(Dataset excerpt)
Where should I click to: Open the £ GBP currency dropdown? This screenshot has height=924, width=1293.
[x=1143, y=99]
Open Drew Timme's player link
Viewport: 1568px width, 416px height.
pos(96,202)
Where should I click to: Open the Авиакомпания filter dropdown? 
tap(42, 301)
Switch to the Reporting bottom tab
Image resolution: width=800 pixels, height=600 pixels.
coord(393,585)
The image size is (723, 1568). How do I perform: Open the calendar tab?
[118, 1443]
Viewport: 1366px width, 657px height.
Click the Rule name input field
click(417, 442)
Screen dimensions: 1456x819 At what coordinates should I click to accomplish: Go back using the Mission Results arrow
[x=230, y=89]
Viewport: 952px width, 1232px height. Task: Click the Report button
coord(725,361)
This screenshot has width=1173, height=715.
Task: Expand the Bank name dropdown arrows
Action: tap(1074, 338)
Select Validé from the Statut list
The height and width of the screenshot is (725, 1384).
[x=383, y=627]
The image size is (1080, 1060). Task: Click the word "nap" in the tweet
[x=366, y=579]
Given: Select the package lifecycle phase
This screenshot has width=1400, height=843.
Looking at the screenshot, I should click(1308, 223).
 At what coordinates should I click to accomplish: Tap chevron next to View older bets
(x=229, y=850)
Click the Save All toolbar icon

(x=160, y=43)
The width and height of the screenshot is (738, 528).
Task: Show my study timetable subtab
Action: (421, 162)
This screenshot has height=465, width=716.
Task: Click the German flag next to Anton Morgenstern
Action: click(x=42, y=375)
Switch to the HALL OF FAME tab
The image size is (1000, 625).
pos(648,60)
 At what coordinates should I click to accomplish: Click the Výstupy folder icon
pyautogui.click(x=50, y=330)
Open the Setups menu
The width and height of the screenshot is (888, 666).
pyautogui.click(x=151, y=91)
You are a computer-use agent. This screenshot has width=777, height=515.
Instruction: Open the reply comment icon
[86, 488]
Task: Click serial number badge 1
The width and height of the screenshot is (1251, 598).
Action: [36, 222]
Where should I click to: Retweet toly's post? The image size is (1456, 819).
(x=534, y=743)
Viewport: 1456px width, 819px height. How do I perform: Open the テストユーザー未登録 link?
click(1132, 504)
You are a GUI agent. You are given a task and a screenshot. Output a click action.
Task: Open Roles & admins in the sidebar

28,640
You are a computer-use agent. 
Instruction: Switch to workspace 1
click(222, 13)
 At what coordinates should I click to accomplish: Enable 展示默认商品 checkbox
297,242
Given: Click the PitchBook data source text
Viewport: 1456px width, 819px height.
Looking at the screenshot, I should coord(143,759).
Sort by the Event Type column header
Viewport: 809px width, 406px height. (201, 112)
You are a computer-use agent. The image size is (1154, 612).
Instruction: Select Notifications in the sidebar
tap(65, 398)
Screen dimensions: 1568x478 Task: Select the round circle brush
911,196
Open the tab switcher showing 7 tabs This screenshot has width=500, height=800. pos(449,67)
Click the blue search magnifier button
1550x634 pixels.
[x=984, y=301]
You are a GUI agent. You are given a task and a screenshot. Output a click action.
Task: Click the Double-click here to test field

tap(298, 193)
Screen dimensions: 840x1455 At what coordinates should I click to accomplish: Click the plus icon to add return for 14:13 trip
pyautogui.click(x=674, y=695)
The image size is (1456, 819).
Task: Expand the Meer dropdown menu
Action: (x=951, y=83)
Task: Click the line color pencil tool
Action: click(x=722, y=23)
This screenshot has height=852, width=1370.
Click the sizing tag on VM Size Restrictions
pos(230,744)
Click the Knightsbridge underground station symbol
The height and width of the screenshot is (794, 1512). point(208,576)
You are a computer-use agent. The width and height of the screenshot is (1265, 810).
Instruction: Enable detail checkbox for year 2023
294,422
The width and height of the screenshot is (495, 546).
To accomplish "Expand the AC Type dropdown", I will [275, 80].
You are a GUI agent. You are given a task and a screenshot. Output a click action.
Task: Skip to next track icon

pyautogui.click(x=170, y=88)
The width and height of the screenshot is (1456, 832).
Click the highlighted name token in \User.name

→ **EXERCISE AIM**: Put the lines of the listing into a numbered list, omitting blank lines. Begin at the line that contains "Click the Save All toolbar icon" and stop after the line that contains "Looking at the screenshot, I should coord(143,759).".

→ **RESPONSE TO THE EXERCISE**:
1. Click the Save All toolbar icon
2. (x=160, y=43)
3. The width and height of the screenshot is (738, 528).
4. Task: Show my study timetable subtab
5. Action: (421, 162)
6. This screenshot has height=465, width=716.
7. Task: Click the German flag next to Anton Morgenstern
8. Action: click(x=42, y=375)
9. Switch to the HALL OF FAME tab
10. The image size is (1000, 625).
11. pos(648,60)
12.  At what coordinates should I click to accomplish: Click the Výstupy folder icon
13. pyautogui.click(x=50, y=330)
14. Open the Setups menu
15. The width and height of the screenshot is (888, 666).
16. pyautogui.click(x=151, y=91)
17. You are a computer-use agent. This screenshot has width=777, height=515.
18. Instruction: Open the reply comment icon
19. [86, 488]
20. Task: Click serial number badge 1
21. The width and height of the screenshot is (1251, 598).
22. Action: [36, 222]
23. Where should I click to: Retweet toly's post? The image size is (1456, 819).
24. (x=534, y=743)
25. Viewport: 1456px width, 819px height. How do I perform: Open the テストユーザー未登録 link?
26. click(1132, 504)
27. You are a GUI agent. You are given a task and a screenshot. Output a click action.
28. Task: Open Roles & admins in the sidebar
29. 28,640
30. You are a computer-use agent. 
31. Instruction: Switch to workspace 1
32. click(222, 13)
33.  At what coordinates should I click to accomplish: Enable 展示默认商品 checkbox
34. 297,242
35. Given: Click the PitchBook data source text
36. Viewport: 1456px width, 819px height.
37. Looking at the screenshot, I should coord(143,759).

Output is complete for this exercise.